The continuing absence of decisive action from Washigton on the purported chemical attacks has led pundits and foreign relations experts to heap criticism on Obama for weakening U.S. credibility. The president, though, has defended his tempered response on the grounds that there is not yet concrete evidence pointing to the deliberate use of chemical weapons and that it is not yet clear exactly who in Syria might have been behind any such attacks.
The Obama administration and partner governments are pushing for a technical U.N. investigation into the reported chemical attacks. That has been stymied for weeks by Damascus' refusal to permit the investigators to enter the country if they do not first agree to limit their probe to just regime allegations of chemical weapons use by opposition forces on the village of Khan al-Assal.
Cameron in an interview with NPR earlier on Monday said the evidence of chemical attacks by Damascus "is growing; the lack of room for doubt is shrinking," according to a Reuters report.
London is using the purported chemical attacks to build a case for amending the European Union arms embargo to Syria to allow the sale of weapons to rebels.
“Britain is pushing for more flexibility in the EU arms embargo,” Cameron told journalists at the White House, adding that his government intends to “double nonlethal support to the Syrian opposition in the coming year. Armored vehicles, body armor and power generators are ripe to be shipped.”

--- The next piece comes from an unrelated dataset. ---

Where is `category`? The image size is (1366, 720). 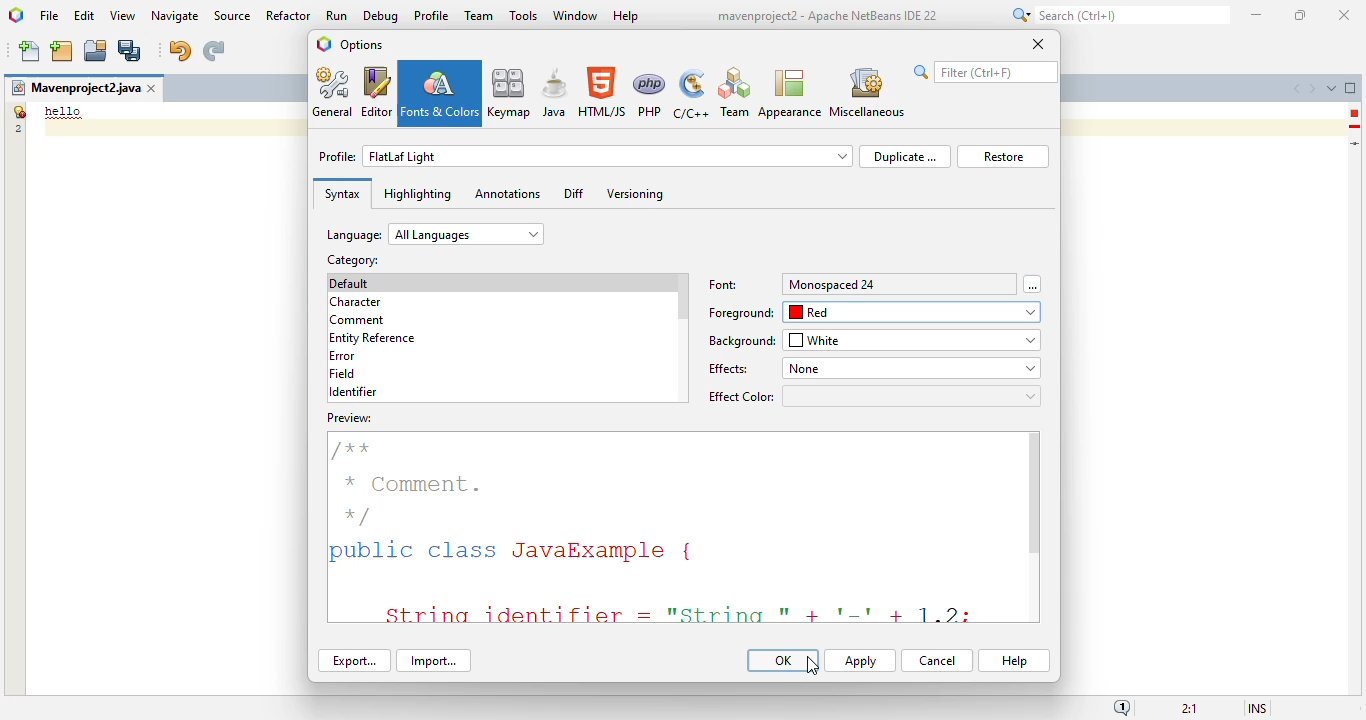
category is located at coordinates (351, 260).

Should the European embargo be amended, Cameron hinted at but did not specifically say his government would provide the Syrian opposition with arms. “I do believe that there's more we can do -- alongside technical advice, assistance, help.”
If moderate Syrian rebels are not provided outside help then there is a strong likelihood that extremist militias in the country will only grow more powerful, the prime minister said. “If we don't work with that part of the opposition, then we shouldn't be surprised if the extremist elements grow.”